Aussie fintech Parpera has partnered up with Railspay and Volt Bank to launch a new Banking-as-a-Service product, ushering in a new era of small business banking that relies less upon the big four.

Railspay, the Australian arm of fintech platform Railsbank, entered Australia through a partnership with neobank Volt back in March.

The pair have now teamed up with Parpera, a money-management platform tailored to sole traders, startups, freelancers and gig workers, to create an end-to-end Banking-as-a-Service (BaaS) solution.

The partnership allows Parpera to offer an entirely app-based, mobile business solution, including access to a Volt bank account and business debit card, as well as invoicing tools, cash-flow and tax reporting and capturing of receipts.

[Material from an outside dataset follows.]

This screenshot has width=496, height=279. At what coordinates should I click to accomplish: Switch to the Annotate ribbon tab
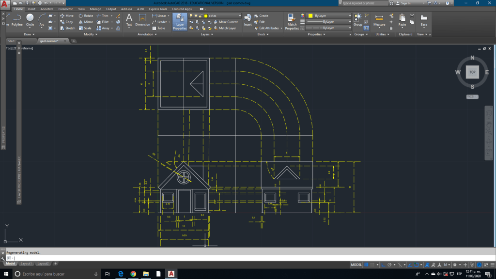[47, 9]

Founded in April 2020, just as the COVID-19 pandemic was taking hold, Parpera is designed to help business owners — particularly those running micro-businesses — to easily manage their finances digitally.

A BaaS solution takes that to the next level, offering business owners an alternative to banking with the big four, while opening up routes to growth, both in Australia and overseas.

An evolving economy

Speaking to SmartCompany, Parepera founder and chief executive Daniel Cannizzaro suggests that we have transitioned “from the old economy to the new economy”.

Banks were initially created to lend money, he notes. Today many businesses, particularly small and micro businesses, don’t have lending needs. There is more demand for banking services to help them manage their finances and grow their business.

This is what Parpera set out to provide, Cannizzaro explains. By connecting with Volt via Railspay, the fintech is now able to offer specialised banking services in a way the big banks don’t.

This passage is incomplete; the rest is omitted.